--- GIVEN RECORDS ---

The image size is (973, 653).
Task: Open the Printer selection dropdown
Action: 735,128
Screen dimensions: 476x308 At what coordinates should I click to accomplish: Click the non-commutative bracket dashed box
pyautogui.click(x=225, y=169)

---
--- GIVEN RECORDS ---

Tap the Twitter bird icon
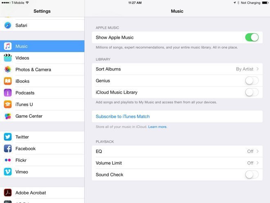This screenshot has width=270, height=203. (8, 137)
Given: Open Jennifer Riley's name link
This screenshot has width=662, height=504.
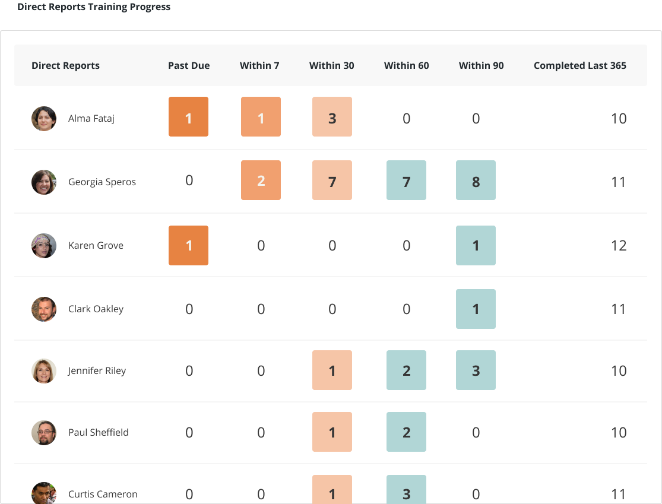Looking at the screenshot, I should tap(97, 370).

---
--- GIVEN RECORDS ---

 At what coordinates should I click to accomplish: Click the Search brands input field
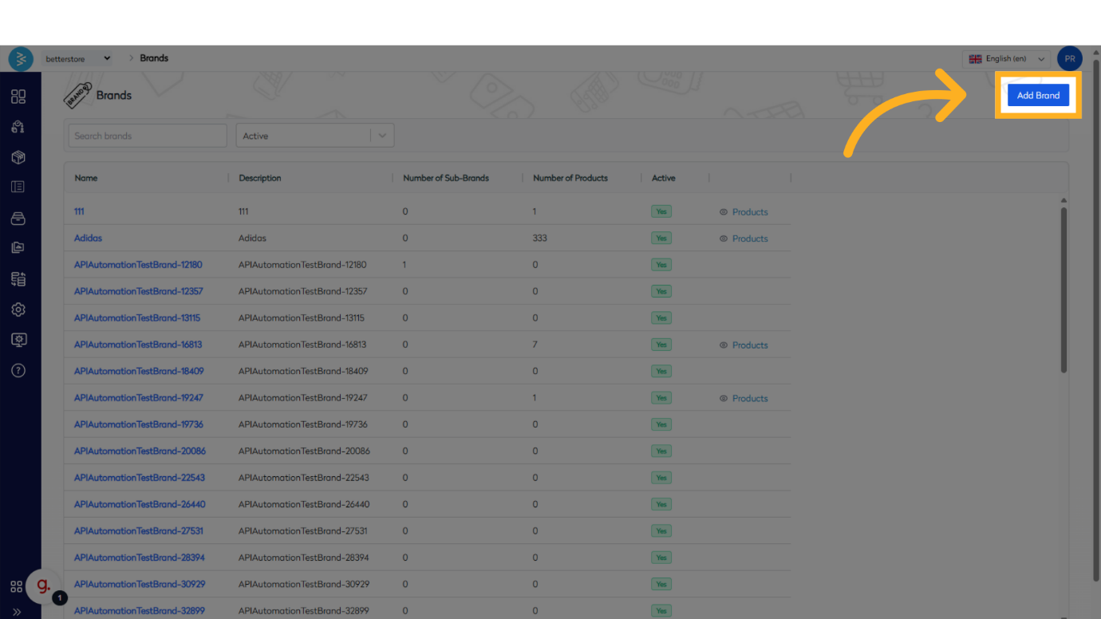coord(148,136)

---

| WHAT IS NEEDED |
Please reproduce the records that begin at the line containing "The image size is (973, 653)." and stop after the line containing "pyautogui.click(x=225, y=169)", swapping "Screen dimensions" for "Display size" and leaving everything else unchanged.

| FULL ANSWER |
The image size is (973, 653).
Task: Open the Printer selection dropdown
Action: 735,128
Display size: 476x308 At what coordinates should I click to accomplish: Click the non-commutative bracket dashed box
pyautogui.click(x=225, y=169)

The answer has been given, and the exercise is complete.